> DOCUMENT SOURCE:
= = =

Le 2 avril, M. de Plœuc arrivait à Versailles et obtenait une audience de M. Thiers. Celui-ci ignorait ce qui se passait à la Banque ; le bilan lui en avait cependant été remis, mais il l'avait lu superficiellement sans doute, ou ne l'avait pas lu du tout, car il croyait que l'encaisse ne formait qu'une somme de sept millions ; on était loin de compte, car les valeurs renfermées à l'hôtel de la Vrillière à cette date représentaient environ trois milliards. M. Thiers fut à la fois surpris et découragé en apprenant la vérité. Lorsque M. de Plœuc lui demanda d'envoyer un régiment au pas de course pour occuper la Banque aussitôt que les murs de Paris seraient forcés, il répondit avec tristesse : Nous n'en sommes pas là ! mais il comprit la nécessité de suspendre tout envoi de mandats et promit que, sous ce rapport du moins, il veillerait à ce que la Banque fût protégée. M. de Plœuc avait agi en temps utile, car le soir même, lorsqu'il revenait à Paris, il se rencontra en wagon avec M. X. qui était porteur d'un mandat de 60.000 francs, payable à vue sur la Banque.

= = =

> ENREGISTREMENTS:
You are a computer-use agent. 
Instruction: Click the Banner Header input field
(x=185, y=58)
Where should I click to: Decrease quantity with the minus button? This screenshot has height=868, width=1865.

= = =

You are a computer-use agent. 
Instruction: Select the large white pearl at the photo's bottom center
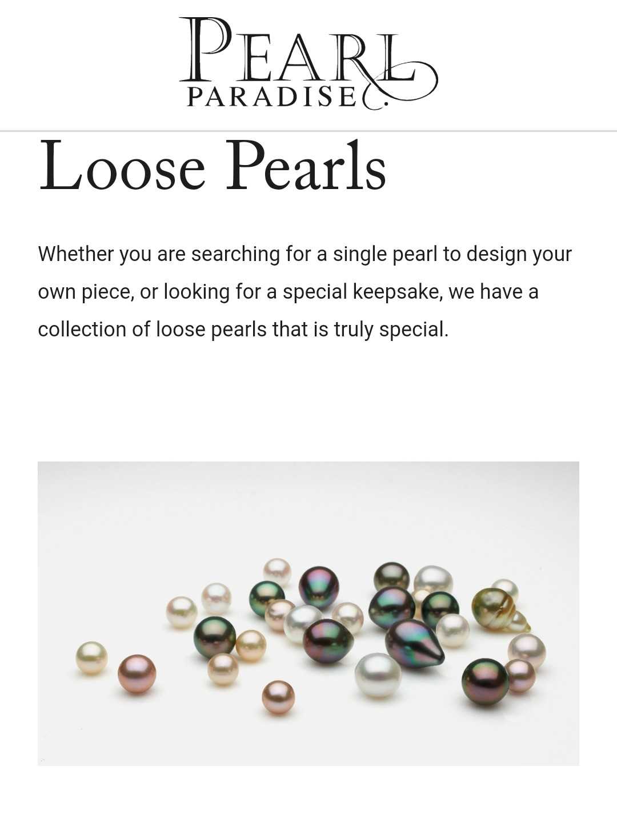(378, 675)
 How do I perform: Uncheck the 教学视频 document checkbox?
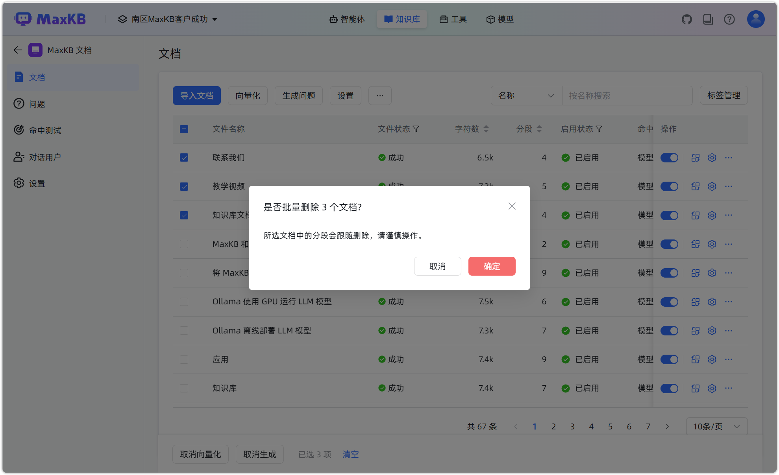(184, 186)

= = =

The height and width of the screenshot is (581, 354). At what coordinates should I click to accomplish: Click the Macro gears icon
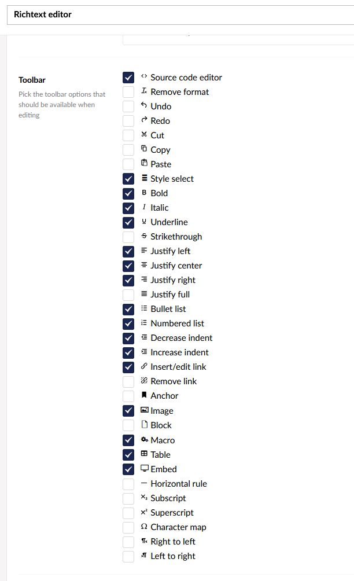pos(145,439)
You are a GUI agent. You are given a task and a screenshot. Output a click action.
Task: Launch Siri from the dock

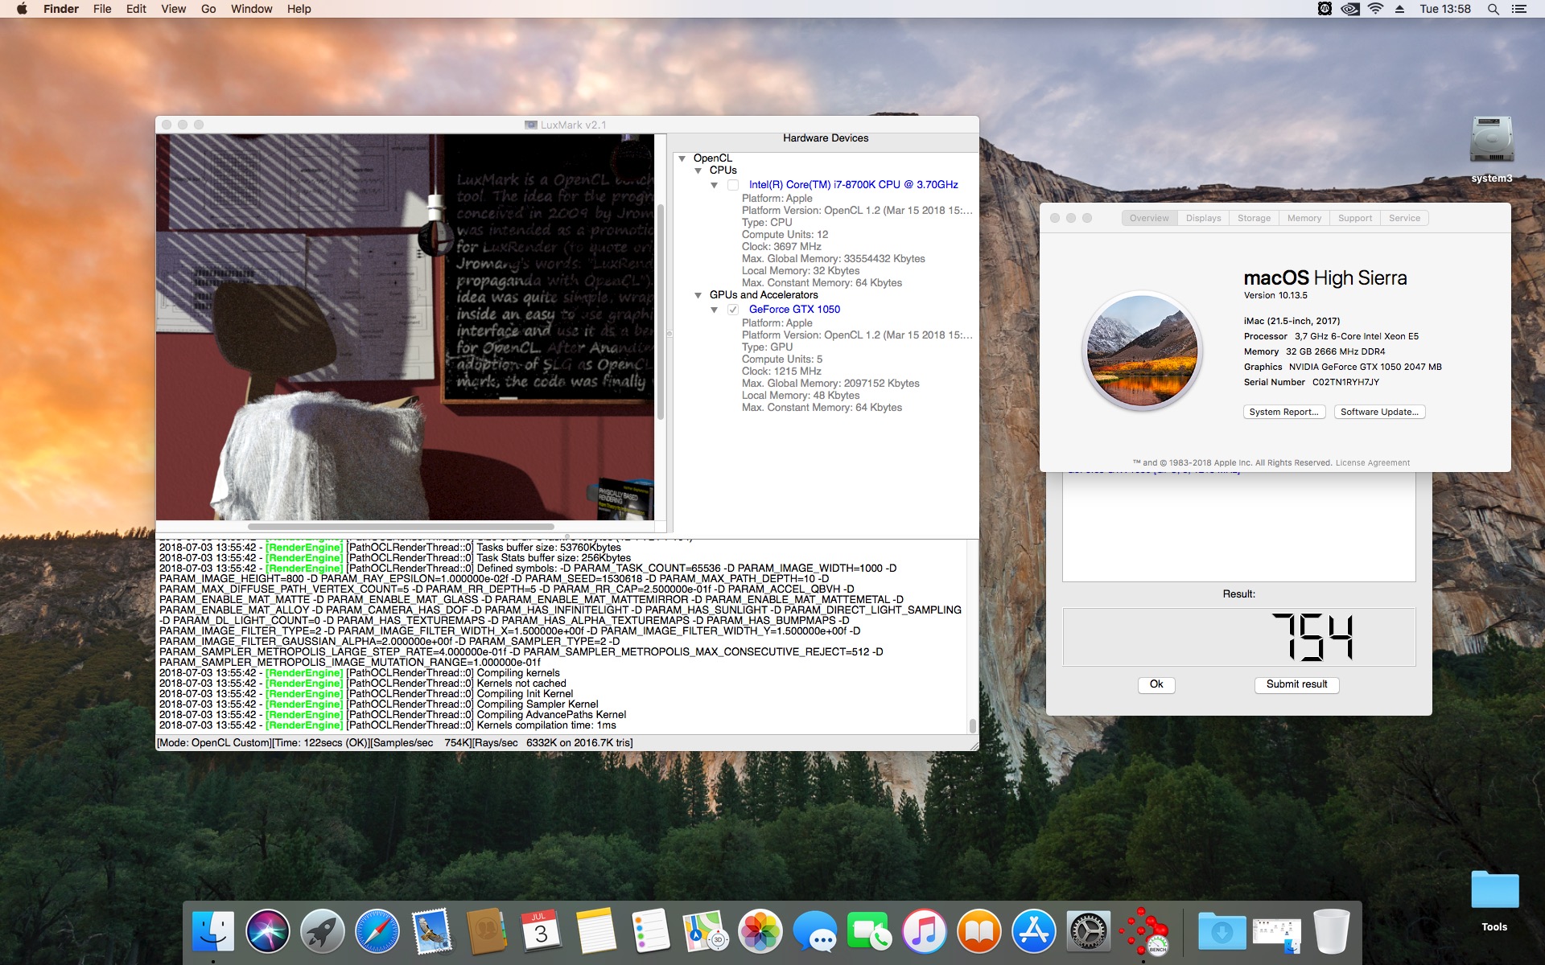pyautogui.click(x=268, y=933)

= = =

> CONSIGNE 1:
D'après le récit sur la Banque, répondez brièvement :
(a) Quel jour M. de Plœuc arrive-t-il à Versailles ?
(b) À combien M. Thiers croyait-il que s'élevait l'encaisse ?
(c) De quel montant était le mandat que portait M. X. ?
> CONSIGNE 2:
Prolongez le récit sur la Banque à partir de sa dernière phrase.
Ces enregistrements n'ont aucun lien avec le récit sur la Banque.

> RÉSULTAT 1:
(a) Le 2 avril.
(b) Sept millions.
(c) 60.000 francs.

> RÉSULTAT 2:
Le lendemain, le marquis de Plœuc fut très étonné et un peu effrayé d'apprendre que l'un des régents de la Banque, M. Denière, avait été arrêté la veille et n'avait point encore été relâché. Il courut prévenir Charles Beslay. Vous connaissez notre constitution, lui dit-il ; je ne puis rien faire sans le conseil des régents : si on les arrête, il me sera impossible de ne pas repousser les réquisitions de la Commune ; cela est très clair : pas de régents, pas d'argent ; allons faire délivrer M. Denière. Charles Beslay s'empressa de suivre M. de Plœuc, tout en disant : Ça ne peut être qu'un malentendu.

M. Denière en effet avait été arrêté, et voici dans quelles circonstances. La veille, jour du dimanche des Rameaux, vers onze heures du matin, il avait passé près de la place Vendôme où le 150e bataillon de fédérés se massait avant de se diriger vers Courbevoie. Parmi les officiers qui s'ingéniaient à faire mettre leurs hommes en rang, M. Denière en avait remarqué un d'assez bonne tournure, sur la tunique duquel brillaient la médaille d'Italie et la croix de la Légion d'honneur ; il n'avait pu réprimer un mouvement de surprise, et, avec une chaleur de cœur que la prudence aurait dû attiédir, il lui dit : Comment, vous ? un soldat décoré, vous allez combattre contre le drapeau de votre pays ! — L'officier ne répondit pas. M. Denière s'éloigna et continua sa route par la rue Saint-Honoré ; il était parvenu près de l'Assomption, lorsqu'il entendit courir derrière lui ; il se retourna et fut arrêté par une douzaine de fédérés lancés à sa poursuite. On le conduisit place Vendôme, dans l'hôtel où était établi l'état-major de la garde nationale. Là on lui fit déposer son argent, sa montre et on l'enferma dans une sorte de poste servant de dépôt.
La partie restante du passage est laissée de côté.